[WHAT IS BEING ASKED]:
Pull out every line below containing the word "agent".

/---

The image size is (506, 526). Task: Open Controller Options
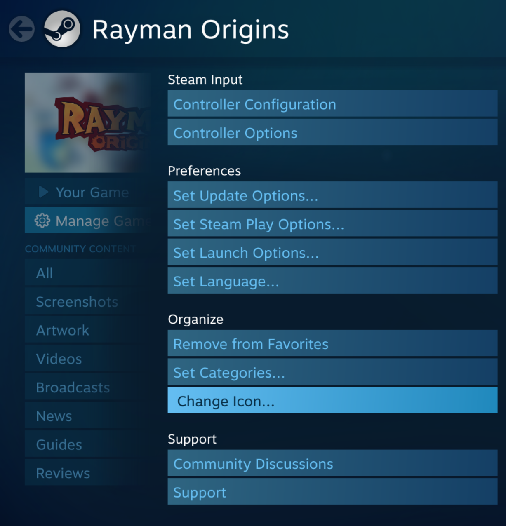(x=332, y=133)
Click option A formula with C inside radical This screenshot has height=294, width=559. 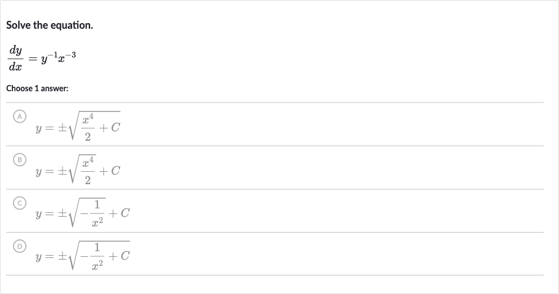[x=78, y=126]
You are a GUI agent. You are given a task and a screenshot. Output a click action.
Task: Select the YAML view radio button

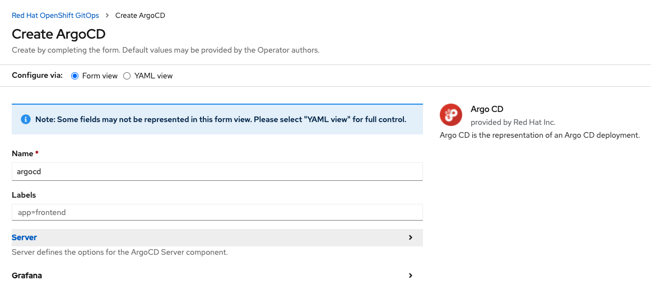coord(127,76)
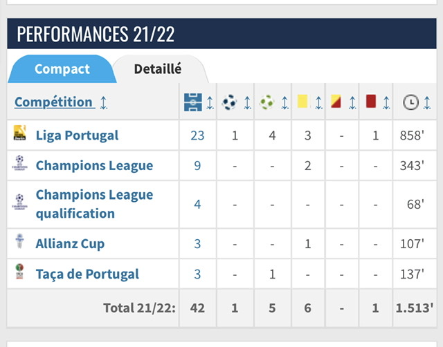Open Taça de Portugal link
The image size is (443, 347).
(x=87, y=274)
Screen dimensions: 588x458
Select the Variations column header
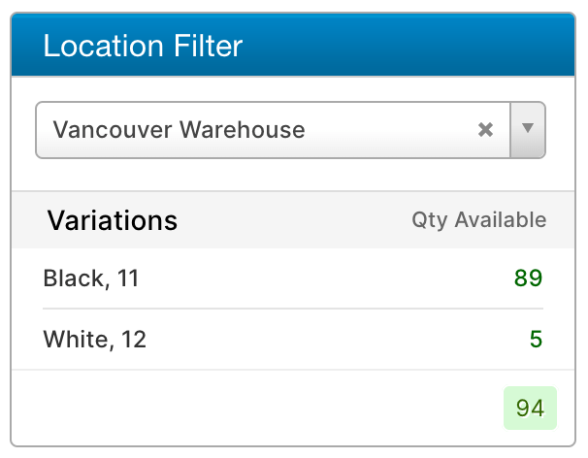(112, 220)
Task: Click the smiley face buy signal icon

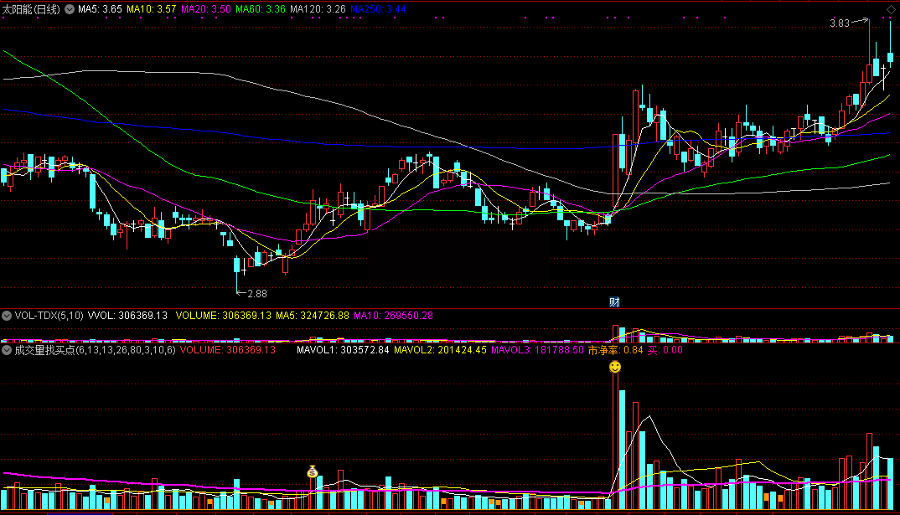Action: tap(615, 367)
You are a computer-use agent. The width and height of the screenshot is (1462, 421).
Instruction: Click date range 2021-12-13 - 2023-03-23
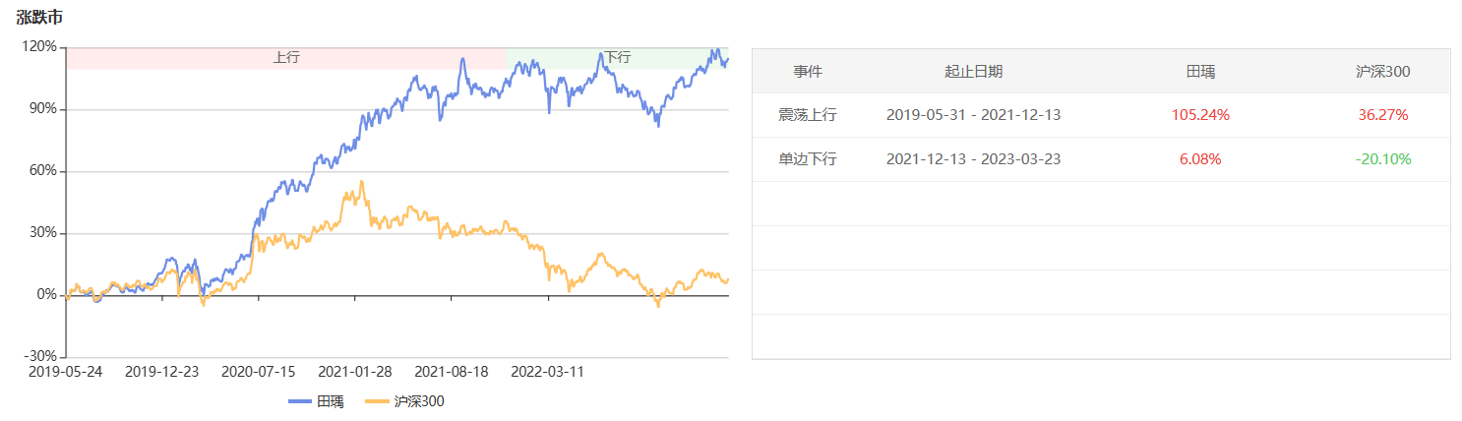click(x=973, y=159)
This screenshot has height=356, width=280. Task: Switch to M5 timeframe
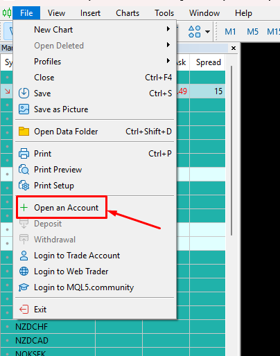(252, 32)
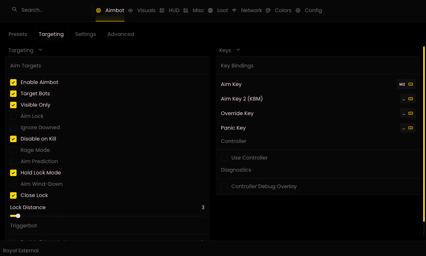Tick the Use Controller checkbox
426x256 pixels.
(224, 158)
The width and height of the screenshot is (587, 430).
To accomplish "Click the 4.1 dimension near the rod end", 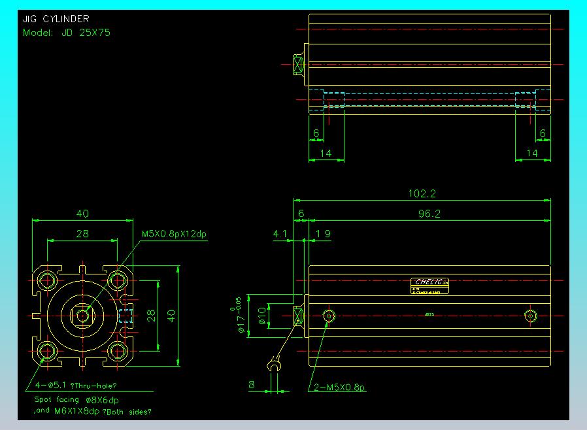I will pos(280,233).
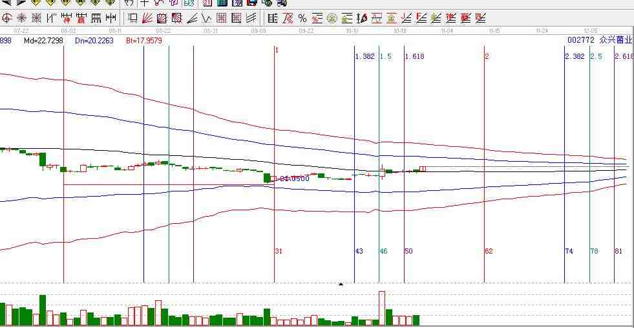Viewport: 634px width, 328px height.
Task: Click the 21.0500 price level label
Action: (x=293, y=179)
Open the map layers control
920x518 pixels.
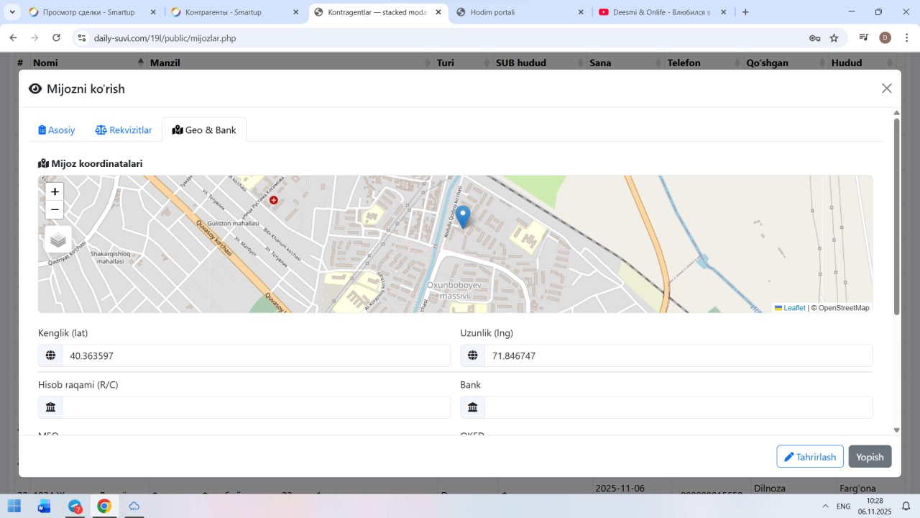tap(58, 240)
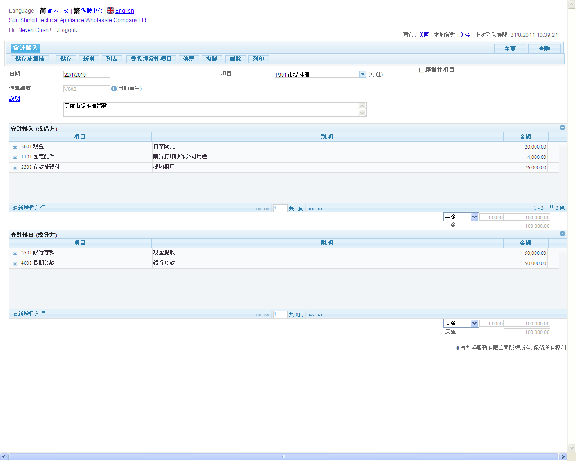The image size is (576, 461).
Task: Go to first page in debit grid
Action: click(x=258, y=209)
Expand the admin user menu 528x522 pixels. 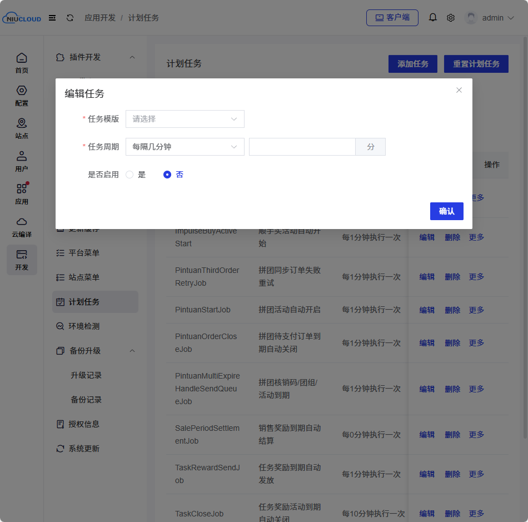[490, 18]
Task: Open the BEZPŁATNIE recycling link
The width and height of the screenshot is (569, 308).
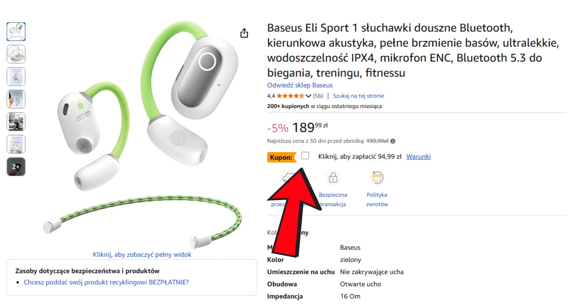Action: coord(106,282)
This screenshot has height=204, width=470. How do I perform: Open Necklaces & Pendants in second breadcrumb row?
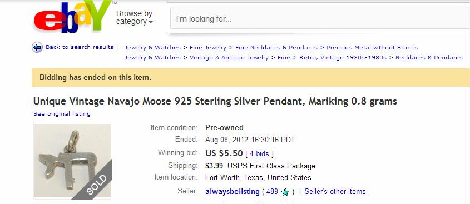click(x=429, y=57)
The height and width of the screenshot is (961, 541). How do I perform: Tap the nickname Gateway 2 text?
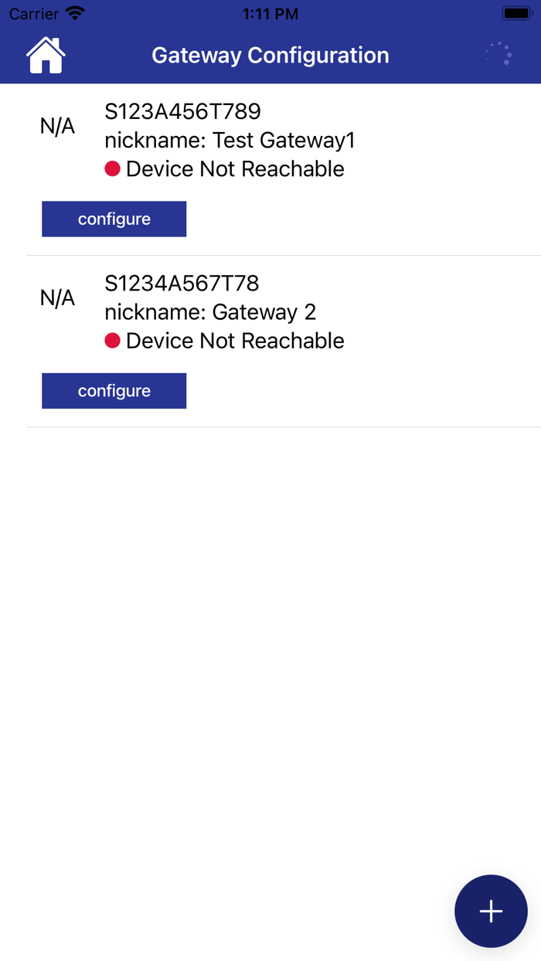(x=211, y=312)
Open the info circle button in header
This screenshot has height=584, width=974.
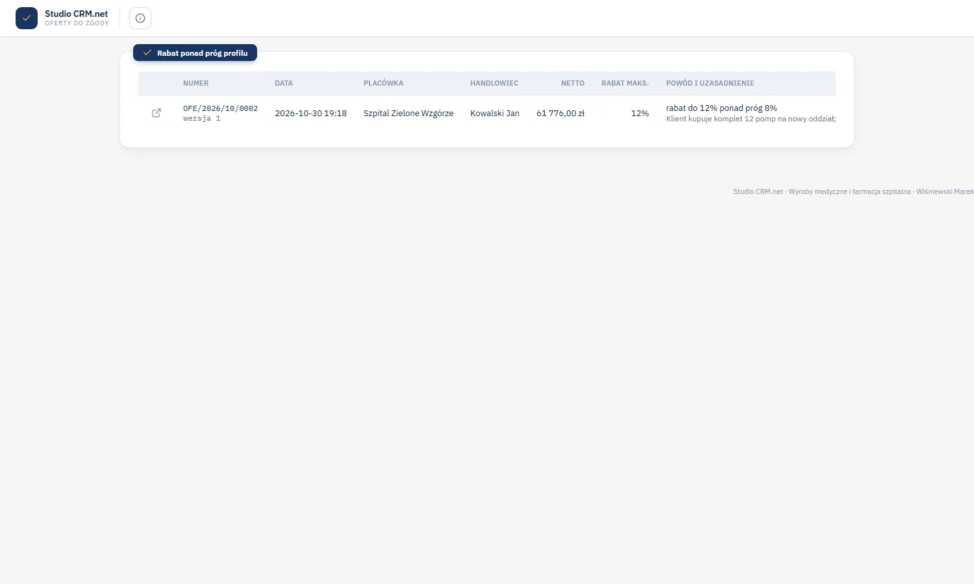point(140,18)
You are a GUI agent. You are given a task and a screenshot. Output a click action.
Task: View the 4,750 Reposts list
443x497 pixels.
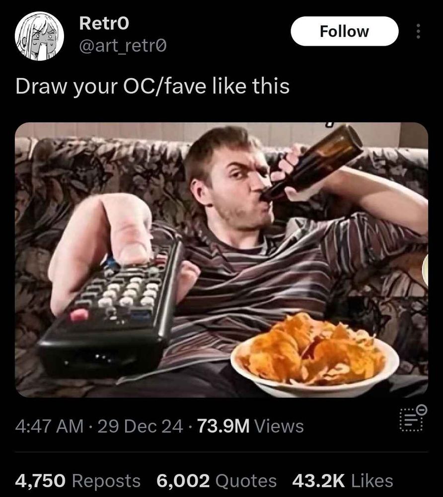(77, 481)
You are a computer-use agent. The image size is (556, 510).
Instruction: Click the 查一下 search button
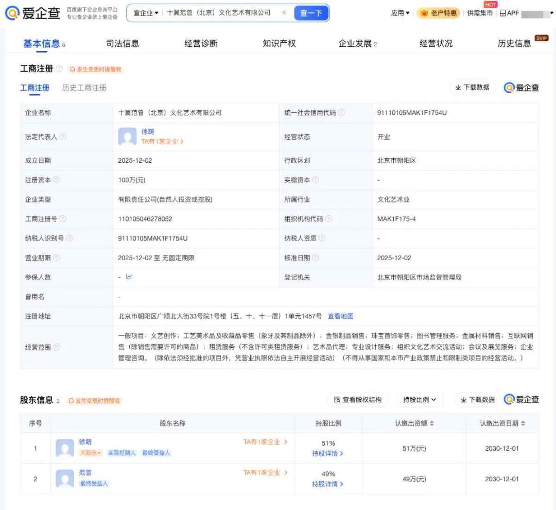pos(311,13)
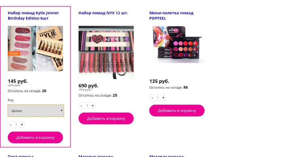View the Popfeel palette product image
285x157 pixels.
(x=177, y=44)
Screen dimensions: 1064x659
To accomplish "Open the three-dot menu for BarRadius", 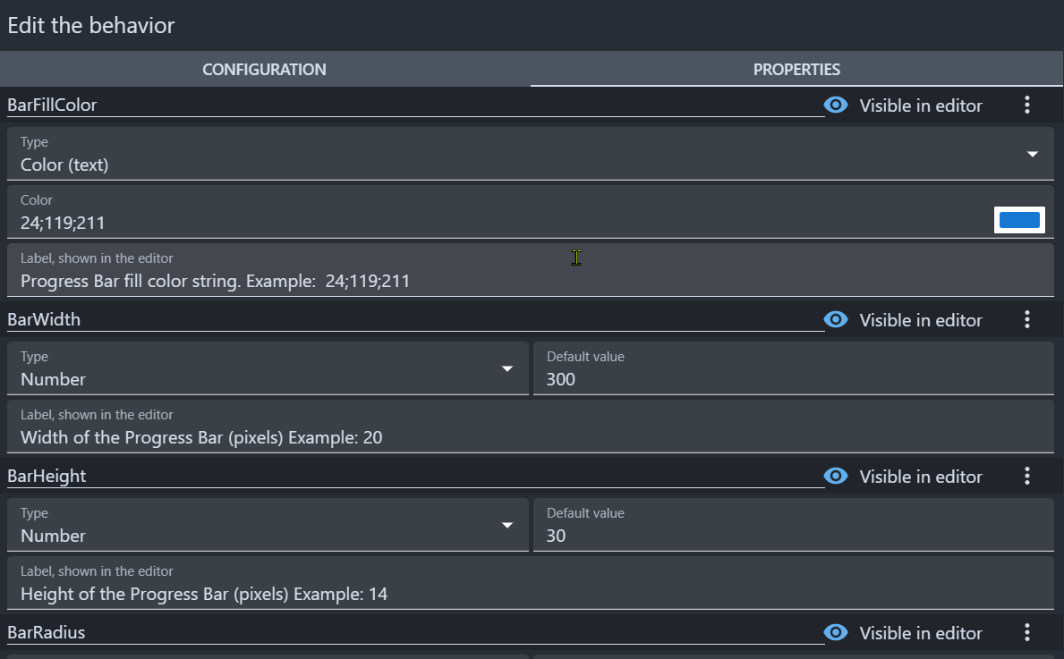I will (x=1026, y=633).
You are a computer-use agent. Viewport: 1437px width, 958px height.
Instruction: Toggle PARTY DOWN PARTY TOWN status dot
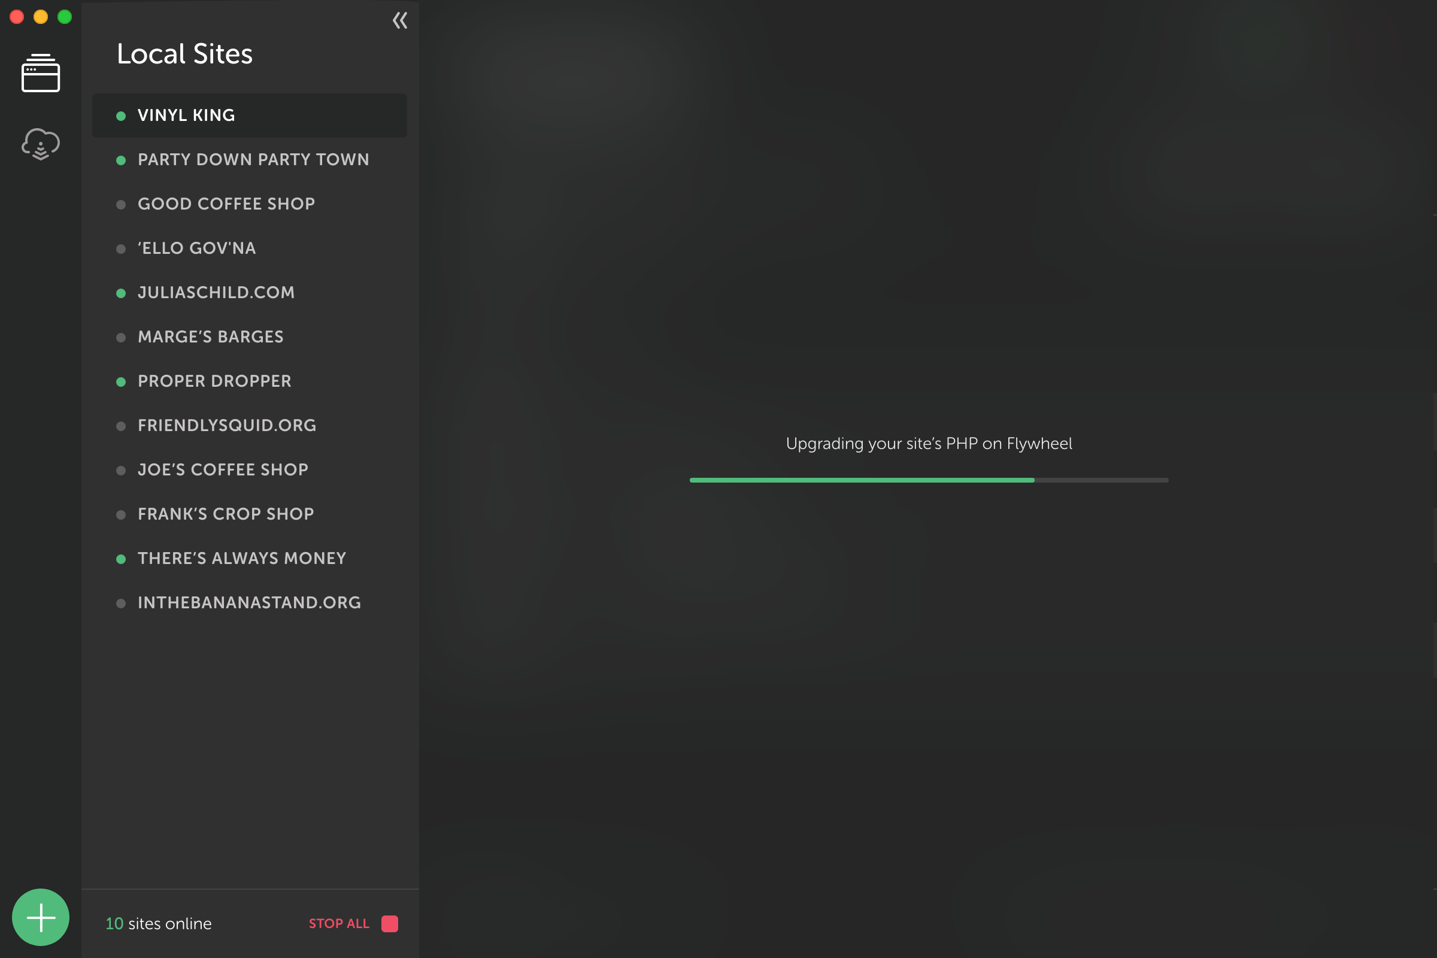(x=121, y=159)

\---

[ANSWER BOX]:
You are a GUI agent. You are given a task and a screenshot. Output a click action.
You are a computer-use agent. The width and height of the screenshot is (1462, 421).
You are a GUI agent. You are given a task and a screenshot. Output a click action.
You are a computer-use agent. The image size is (556, 510).
You are a computer-use agent. Viewport: 1437px width, 958px height.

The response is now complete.